Ducklings can think abstractly, finds new study

Relational concept learning. You may not be familiar with the phrase but you and your brain use it all the time.

Jerry is taller than Tim and Tim is taller than you so even if you’ve never met the guy, you know that you’re going be looking up at Jerry because you’ve mastered the relational concept “taller than.” It’s the kind of abstract thought that was apparently restricted to us higher-cogitating mammals -humans, chimps, dolphins and the like. That select company has suddenly become a veritable zoo of abstract thinkers, with the emergence of a new study proving that newborn ducklings can think in terms of relational concepts and apply that knowledge to new experiences.

Like many other birds and young animals, ducklings come out of the egg/womb needing to quickly figure out which of the many objects floating in front of their vision is their mother, so as to be able to stay out of harms’s way and follow her around. This imprinting behavioural pattern has been well studied, but in a new paper published in the journal Science, researchers from Oxford University in the United Kingdom tested the imprinting skills of one-day old mallard ducklings and were shocked at how logically sophisticated these skills turned out to be.

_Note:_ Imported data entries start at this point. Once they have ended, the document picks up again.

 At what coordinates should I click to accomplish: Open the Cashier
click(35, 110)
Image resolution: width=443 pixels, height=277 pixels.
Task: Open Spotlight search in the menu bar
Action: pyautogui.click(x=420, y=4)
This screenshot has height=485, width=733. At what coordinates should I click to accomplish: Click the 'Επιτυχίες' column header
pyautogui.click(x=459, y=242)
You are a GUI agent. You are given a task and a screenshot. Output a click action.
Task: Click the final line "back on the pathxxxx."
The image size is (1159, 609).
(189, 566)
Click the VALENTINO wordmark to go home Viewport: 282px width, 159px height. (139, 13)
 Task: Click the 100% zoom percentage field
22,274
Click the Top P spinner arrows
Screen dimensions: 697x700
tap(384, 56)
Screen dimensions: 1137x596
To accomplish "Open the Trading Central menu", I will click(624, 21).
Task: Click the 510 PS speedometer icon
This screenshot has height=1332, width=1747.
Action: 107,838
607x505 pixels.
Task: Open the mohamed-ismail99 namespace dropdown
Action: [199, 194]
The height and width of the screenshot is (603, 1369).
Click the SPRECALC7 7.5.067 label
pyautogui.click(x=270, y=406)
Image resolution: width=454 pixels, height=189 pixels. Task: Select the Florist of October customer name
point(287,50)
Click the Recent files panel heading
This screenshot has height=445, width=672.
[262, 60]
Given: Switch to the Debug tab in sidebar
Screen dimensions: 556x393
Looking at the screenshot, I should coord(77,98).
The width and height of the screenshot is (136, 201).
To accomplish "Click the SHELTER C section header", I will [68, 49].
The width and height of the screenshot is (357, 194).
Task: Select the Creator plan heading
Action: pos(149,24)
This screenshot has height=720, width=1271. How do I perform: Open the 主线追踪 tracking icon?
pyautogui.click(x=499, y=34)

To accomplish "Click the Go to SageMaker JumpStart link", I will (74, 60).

“This is an unexpected feat for a duckling, and a further reminder that “bird-brain” is quite an unfair slur,” says Antone Martinho, doctoral student at Oxford’s Department of Zoology.

The researchers exposed newly-hatched ducklings to a pair of objects that were either the same in shape or in colour or different in these respects and then tested the ducklings’ ability to apply these concepts of sameness and difference in novel situations. Those who were encouraged to imprint on a pair of spherical objects, for example, were then given the choice between following a pair of pyramid-shaped objects (same) or a pair consisting of a cube and a rectangular-shaped object (different). About three-quarters of the time, the ducklings followed the right pair, i.e., the one expressing the same relational concept as the one on which they had originally imprinted.

Commentators on the study agree that the results are a big deal, first because it shows that animals -and even very young animals- that we previously assumed were not very capable of abstract thought are indeed so capable and second because it shows that these cognitive skills are not just learned behavioural patterns but are innate and natural to the species.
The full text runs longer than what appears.